Britain’s government provided more support to businesses hit by the coronavirus crisis, saying it would guarantee up to 10 billion pounds ($12.5 billion) in trade credit insurance schemes which protect businesses against defaults or payment delays.


Trade credit insurers had started limiting the cover they provided to businesses in sectors hit hard by the coronavirus pandemic, because of fears of insolvencies, industry sources said.


The state guarantees meant the vast majority of coverage would be maintained, the government said in a statement on Thursday.


They were available on a temporary basis for nine months, backdated to April 1.


Business minister Alok Sharma said the announcement would allow businesses to continue to trade and maintain liquidity in their supply chains.


“This reinsurance scheme is an important step as we carefully set about firing up our economy as we emerge from the pandemic,” he said.


Several countries including France, Germany and the Netherlands have introduced similar schemes, and Britain has also expanded its export credit guarantee scheme, which typically supports trade in developing markets, to cover developed markets.

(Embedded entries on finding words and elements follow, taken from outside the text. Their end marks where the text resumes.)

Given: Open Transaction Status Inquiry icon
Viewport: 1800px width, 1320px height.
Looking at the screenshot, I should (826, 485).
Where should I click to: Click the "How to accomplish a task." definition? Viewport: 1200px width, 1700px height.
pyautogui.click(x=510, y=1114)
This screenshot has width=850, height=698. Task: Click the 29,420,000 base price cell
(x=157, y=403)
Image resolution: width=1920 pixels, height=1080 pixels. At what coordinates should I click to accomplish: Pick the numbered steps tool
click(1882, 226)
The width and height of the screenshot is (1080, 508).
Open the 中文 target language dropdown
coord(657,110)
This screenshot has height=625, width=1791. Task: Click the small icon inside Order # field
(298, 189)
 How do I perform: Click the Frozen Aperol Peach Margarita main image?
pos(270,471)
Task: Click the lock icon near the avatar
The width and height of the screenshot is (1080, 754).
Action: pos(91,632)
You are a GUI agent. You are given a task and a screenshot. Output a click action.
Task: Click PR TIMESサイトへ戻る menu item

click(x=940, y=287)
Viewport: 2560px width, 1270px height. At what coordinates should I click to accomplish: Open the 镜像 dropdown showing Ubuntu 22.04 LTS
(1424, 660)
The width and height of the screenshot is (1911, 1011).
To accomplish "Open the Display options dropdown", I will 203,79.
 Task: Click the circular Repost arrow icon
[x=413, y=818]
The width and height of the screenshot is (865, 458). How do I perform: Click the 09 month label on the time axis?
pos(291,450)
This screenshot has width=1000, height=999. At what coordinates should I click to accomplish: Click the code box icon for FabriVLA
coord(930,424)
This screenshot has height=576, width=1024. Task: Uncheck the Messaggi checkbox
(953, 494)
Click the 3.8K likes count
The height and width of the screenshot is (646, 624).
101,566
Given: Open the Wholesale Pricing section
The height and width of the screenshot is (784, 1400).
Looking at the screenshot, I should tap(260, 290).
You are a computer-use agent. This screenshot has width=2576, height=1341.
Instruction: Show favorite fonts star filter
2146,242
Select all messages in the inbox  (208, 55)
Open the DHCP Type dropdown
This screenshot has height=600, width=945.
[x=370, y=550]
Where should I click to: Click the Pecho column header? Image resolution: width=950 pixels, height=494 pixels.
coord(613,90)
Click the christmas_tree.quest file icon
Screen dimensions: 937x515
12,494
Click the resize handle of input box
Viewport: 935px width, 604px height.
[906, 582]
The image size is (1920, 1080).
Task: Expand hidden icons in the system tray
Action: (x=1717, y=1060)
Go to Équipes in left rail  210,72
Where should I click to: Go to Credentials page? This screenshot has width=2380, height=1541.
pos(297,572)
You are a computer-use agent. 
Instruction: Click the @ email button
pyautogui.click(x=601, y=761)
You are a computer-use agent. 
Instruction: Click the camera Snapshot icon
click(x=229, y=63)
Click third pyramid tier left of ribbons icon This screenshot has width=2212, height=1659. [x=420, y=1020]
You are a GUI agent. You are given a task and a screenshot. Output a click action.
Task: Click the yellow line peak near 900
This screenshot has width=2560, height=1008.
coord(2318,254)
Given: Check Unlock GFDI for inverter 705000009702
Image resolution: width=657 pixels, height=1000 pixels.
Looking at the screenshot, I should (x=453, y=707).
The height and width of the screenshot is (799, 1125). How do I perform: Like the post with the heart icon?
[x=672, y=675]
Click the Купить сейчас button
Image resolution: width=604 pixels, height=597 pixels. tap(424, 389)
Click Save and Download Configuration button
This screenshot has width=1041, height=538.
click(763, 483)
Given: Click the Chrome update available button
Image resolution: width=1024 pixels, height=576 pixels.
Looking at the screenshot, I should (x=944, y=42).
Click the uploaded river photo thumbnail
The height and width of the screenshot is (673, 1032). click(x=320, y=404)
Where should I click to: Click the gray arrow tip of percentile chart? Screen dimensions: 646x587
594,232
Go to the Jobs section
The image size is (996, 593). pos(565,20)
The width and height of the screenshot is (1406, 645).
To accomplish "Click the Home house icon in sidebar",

Business groups welcomed the announcement.


“To help the economy get up and running again, maintaining confidence in supply chains is crucial, and we are encouraged to see this come as the product of collaboration between government and industry,” Allie Renison, head of trade policy at the Institute of Directors, said.


“This will help our customers through this difficult period,” said Milo Bogaerts, chief executive of trade credit insurer Euler Hermes UK.


Trade credit insurance underwrites an estimated 350 billion pounds of economic activity of more than 630,000 businesses in Britain each year, the government said in its statement.


The support follows “weeks of intensive discussions” between insurers and the government, trade credit insurer Atradius said.